間もなく、アマゾンの「アレクサ」とマイクロソフトの「コルタナ」はどちらも、アマゾンの音声認識スピーカー「アマゾン・エコー」で使用できるようになる。「アレクサ」と呼び掛けてAIアシスタントを起動させていたエコーのユーザーは、「アレクサ、オープン・コルタナ」と言うだけでコルタナを呼び出せる。

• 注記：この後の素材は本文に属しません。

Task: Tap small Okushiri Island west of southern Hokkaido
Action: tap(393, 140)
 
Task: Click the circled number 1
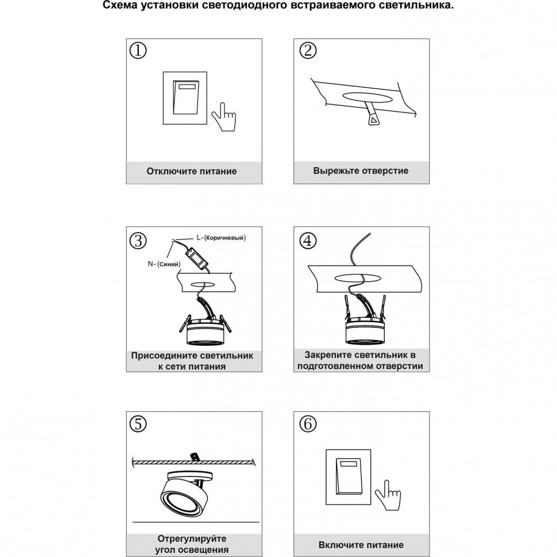pyautogui.click(x=138, y=51)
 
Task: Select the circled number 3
pyautogui.click(x=138, y=241)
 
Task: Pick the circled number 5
pyautogui.click(x=138, y=425)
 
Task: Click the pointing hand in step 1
pyautogui.click(x=223, y=118)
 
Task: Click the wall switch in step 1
pyautogui.click(x=184, y=97)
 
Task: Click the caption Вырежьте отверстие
pyautogui.click(x=361, y=171)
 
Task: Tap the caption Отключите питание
pyautogui.click(x=191, y=171)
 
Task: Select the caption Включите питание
pyautogui.click(x=361, y=545)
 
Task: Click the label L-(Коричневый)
pyautogui.click(x=221, y=237)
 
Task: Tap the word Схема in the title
pyautogui.click(x=121, y=6)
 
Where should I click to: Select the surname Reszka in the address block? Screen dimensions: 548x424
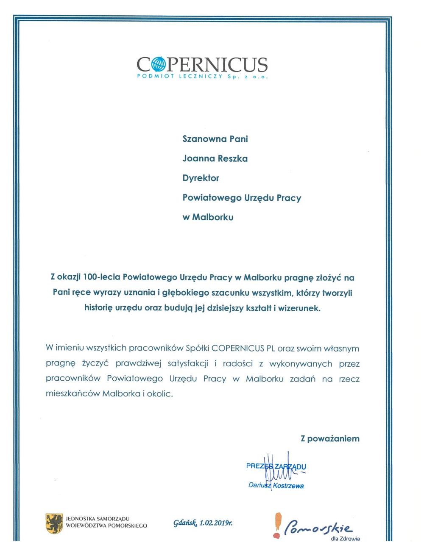232,159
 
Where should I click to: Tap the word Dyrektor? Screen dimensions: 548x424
201,178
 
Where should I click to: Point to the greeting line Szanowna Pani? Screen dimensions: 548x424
215,139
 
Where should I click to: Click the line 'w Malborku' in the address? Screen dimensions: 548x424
208,217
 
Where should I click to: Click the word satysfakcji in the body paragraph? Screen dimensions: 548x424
187,363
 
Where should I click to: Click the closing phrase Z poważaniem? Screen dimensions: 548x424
330,439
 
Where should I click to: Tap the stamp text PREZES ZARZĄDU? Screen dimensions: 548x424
276,466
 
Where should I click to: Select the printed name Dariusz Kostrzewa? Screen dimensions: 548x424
276,486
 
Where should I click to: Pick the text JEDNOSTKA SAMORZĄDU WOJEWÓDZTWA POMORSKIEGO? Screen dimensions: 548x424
106,522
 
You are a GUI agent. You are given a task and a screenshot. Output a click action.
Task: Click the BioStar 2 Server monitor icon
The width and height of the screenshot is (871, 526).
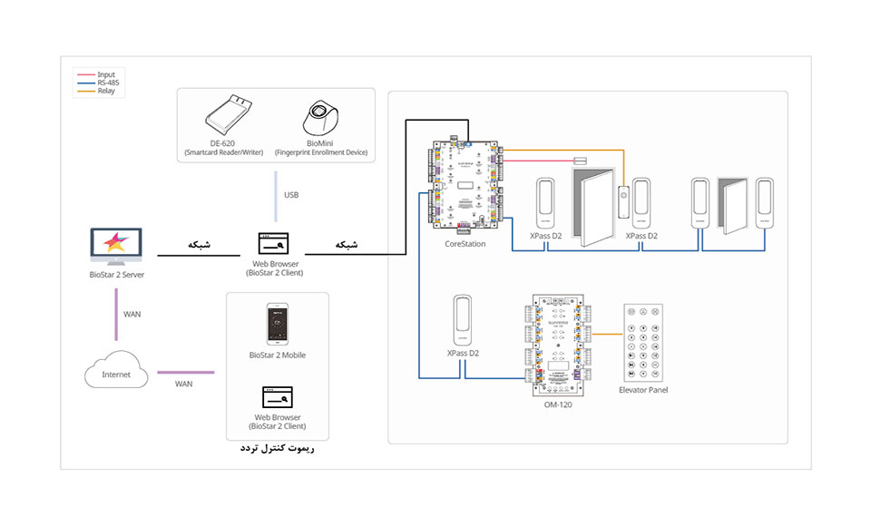pos(116,246)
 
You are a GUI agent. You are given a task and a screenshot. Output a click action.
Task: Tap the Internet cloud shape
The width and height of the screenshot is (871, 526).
pos(116,373)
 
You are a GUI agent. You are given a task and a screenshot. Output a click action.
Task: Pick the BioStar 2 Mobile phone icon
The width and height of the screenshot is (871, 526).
pos(279,325)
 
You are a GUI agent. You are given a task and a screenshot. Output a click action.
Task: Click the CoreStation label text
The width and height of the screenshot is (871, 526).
pos(465,244)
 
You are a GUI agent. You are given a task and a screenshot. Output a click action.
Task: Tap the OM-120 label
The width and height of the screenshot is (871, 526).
pos(557,405)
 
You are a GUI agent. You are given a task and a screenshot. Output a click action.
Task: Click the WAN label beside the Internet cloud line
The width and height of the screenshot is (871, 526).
pos(184,384)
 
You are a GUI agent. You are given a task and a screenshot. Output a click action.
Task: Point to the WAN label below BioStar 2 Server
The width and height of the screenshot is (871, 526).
pos(132,315)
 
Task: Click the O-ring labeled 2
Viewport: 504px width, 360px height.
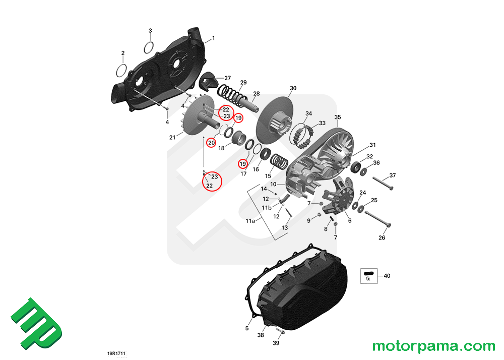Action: tap(121, 69)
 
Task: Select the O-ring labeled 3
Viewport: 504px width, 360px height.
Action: tap(148, 47)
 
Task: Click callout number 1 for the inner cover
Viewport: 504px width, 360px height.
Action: tap(213, 38)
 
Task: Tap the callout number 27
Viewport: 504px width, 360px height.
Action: tap(227, 78)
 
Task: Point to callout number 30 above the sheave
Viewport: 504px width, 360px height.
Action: tap(293, 88)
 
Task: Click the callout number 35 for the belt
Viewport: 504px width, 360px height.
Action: tap(338, 116)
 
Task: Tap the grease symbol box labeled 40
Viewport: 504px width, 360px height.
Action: tap(369, 276)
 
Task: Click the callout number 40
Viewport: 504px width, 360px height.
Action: tap(387, 276)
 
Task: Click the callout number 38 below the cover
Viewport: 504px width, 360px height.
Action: tap(261, 335)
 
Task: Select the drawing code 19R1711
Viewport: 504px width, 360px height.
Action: tap(116, 354)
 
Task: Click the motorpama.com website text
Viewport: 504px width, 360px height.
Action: tap(433, 346)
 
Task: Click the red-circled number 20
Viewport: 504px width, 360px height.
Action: tap(212, 143)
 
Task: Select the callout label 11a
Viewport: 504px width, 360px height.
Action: tap(250, 221)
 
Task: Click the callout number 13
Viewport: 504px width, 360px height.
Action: tap(285, 228)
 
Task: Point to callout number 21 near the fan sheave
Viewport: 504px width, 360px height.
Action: tap(172, 137)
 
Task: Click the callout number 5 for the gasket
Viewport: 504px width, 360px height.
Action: tap(247, 328)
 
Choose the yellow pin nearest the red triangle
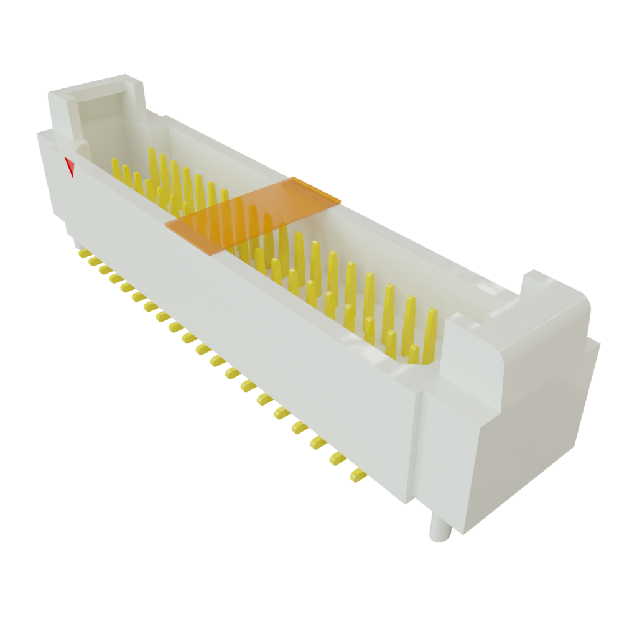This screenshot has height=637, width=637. point(115,167)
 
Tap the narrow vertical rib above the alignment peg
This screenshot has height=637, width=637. point(416,448)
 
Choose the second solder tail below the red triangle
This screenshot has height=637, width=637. point(93,261)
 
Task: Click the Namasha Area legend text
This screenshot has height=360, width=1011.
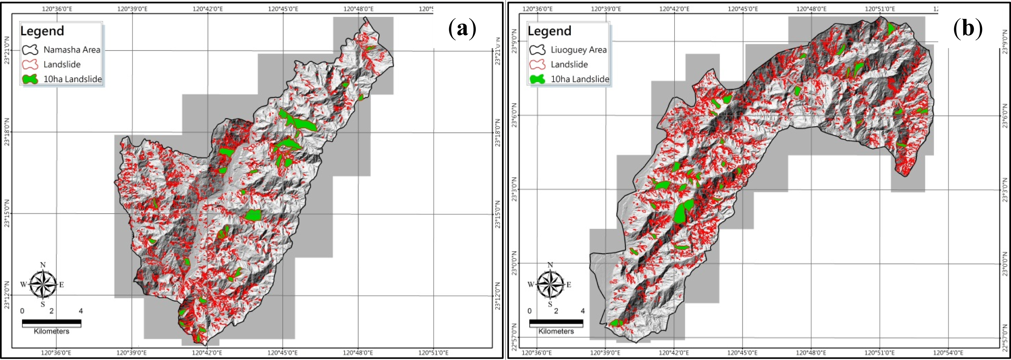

同様にウィンドウズ10のユーザーは、「コルタナ、オープン・アレクサ」と話し掛ければアマゾンで買い物もできる。さらに双方のユーザーは、外部開発者がアレクサに提供する合計2万以上もの機能が利用可能になる。

アマゾンとマイクロソフトは今年中に接続を開始する予定。コルタナ経由でアレクサを利用することはウィンドウズ10のパソコンで一足先に実現し、その後にアンドロイドやiOSの機器でも対応。コルタナは、アレクサ搭載のあらゆるアマゾンの機器から利用できるようになる。

非常に珍しい大手2社のコラボだが、ニューヨーク・タイムズ紙は両社が16年5月から水面下で連携を探っていたと報じた。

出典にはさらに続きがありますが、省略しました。